## Stated task
Can you write out the lines below, from the one containing "Viewport: 806px width, 420px height." through the final line, both ends included? Leave out the pictures.

## The input
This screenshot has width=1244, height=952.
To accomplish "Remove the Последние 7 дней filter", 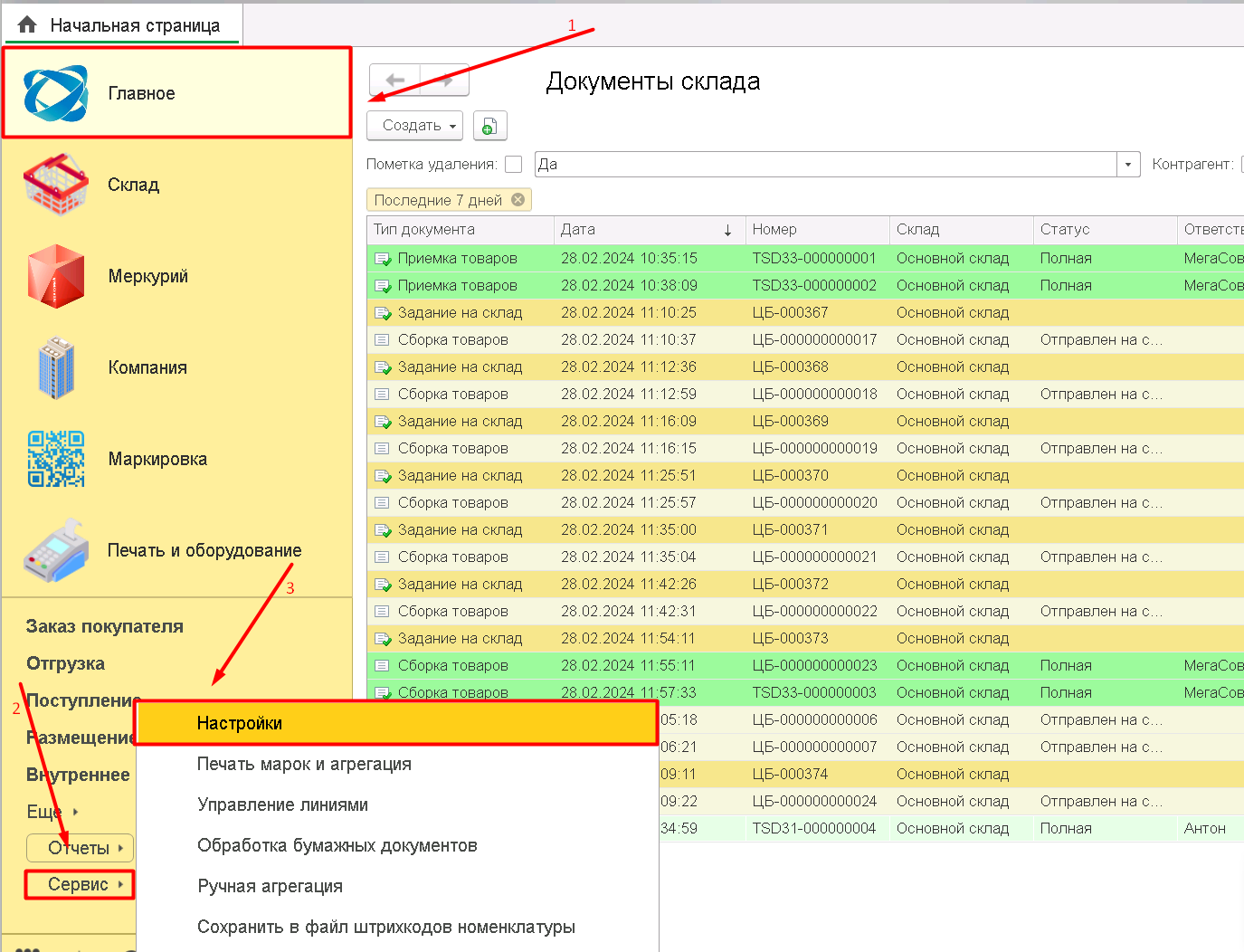I will pos(518,200).
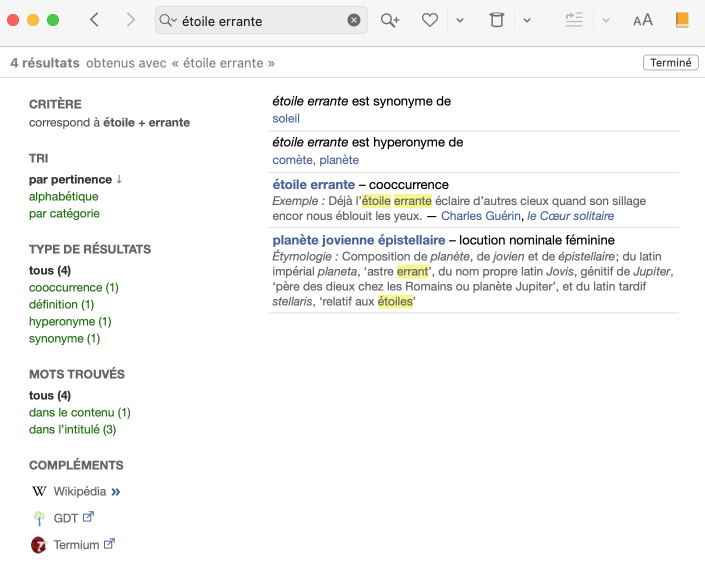Viewport: 705px width, 565px height.
Task: Open the orange guides book icon
Action: click(682, 20)
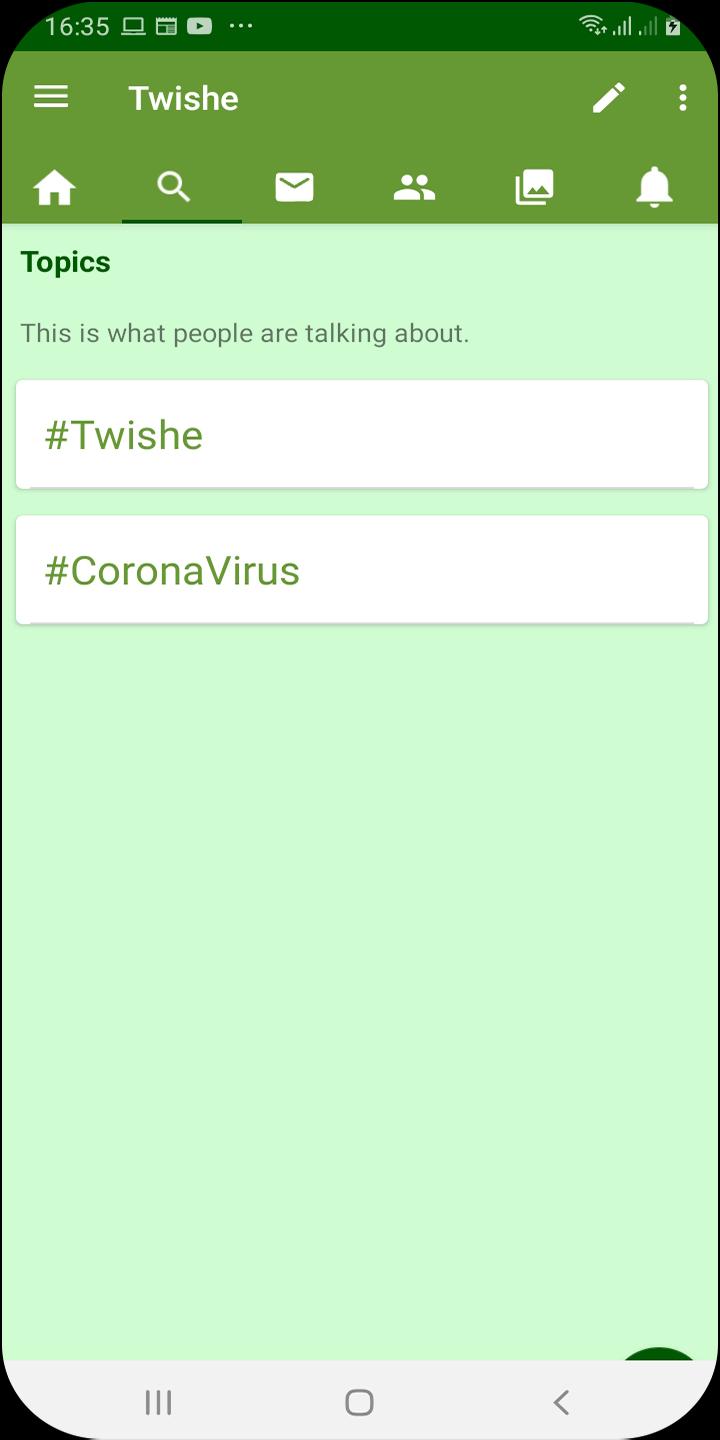The image size is (720, 1440).
Task: Tap the Twishe app title
Action: coord(183,97)
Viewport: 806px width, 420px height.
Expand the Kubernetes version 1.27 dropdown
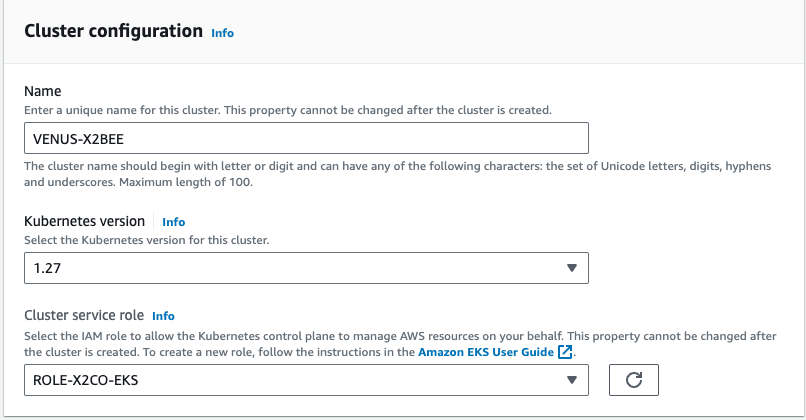point(300,268)
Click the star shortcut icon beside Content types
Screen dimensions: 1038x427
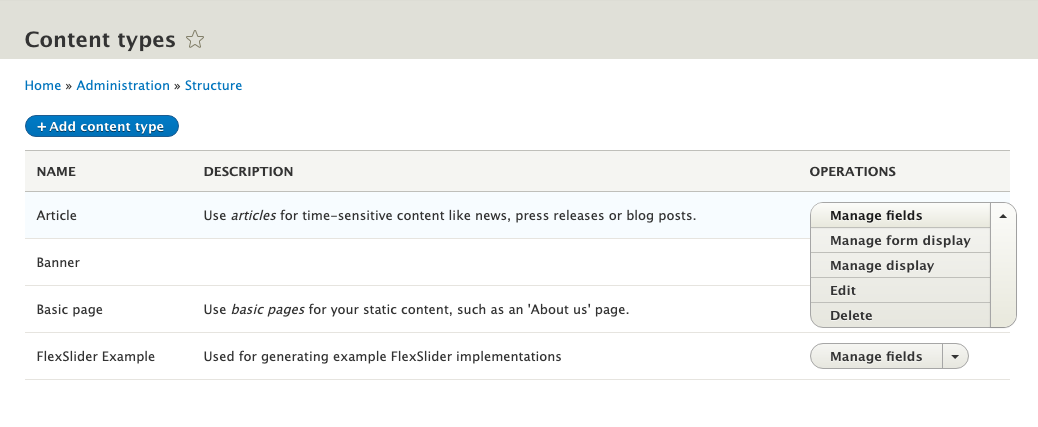pyautogui.click(x=195, y=40)
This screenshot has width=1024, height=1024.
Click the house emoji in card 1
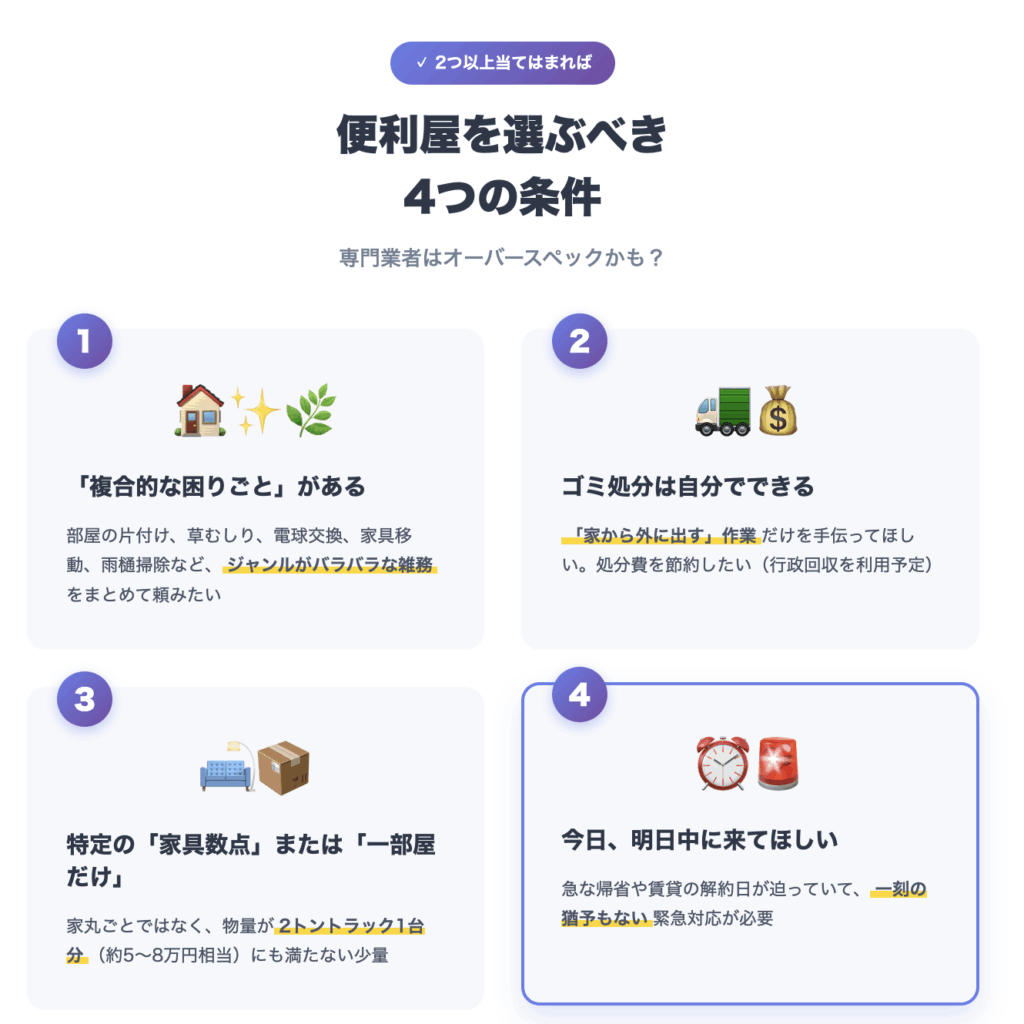pos(200,410)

## Answer for the task
Viewport: 806px width, 420px height.
Expand the Kubernetes version 1.27 dropdown
point(300,268)
Click the star shortcut icon beside Content types
Screen dimensions: 1038x427
pyautogui.click(x=195, y=40)
This screenshot has width=1024, height=1024.
Click the house emoji in card 1
pos(200,410)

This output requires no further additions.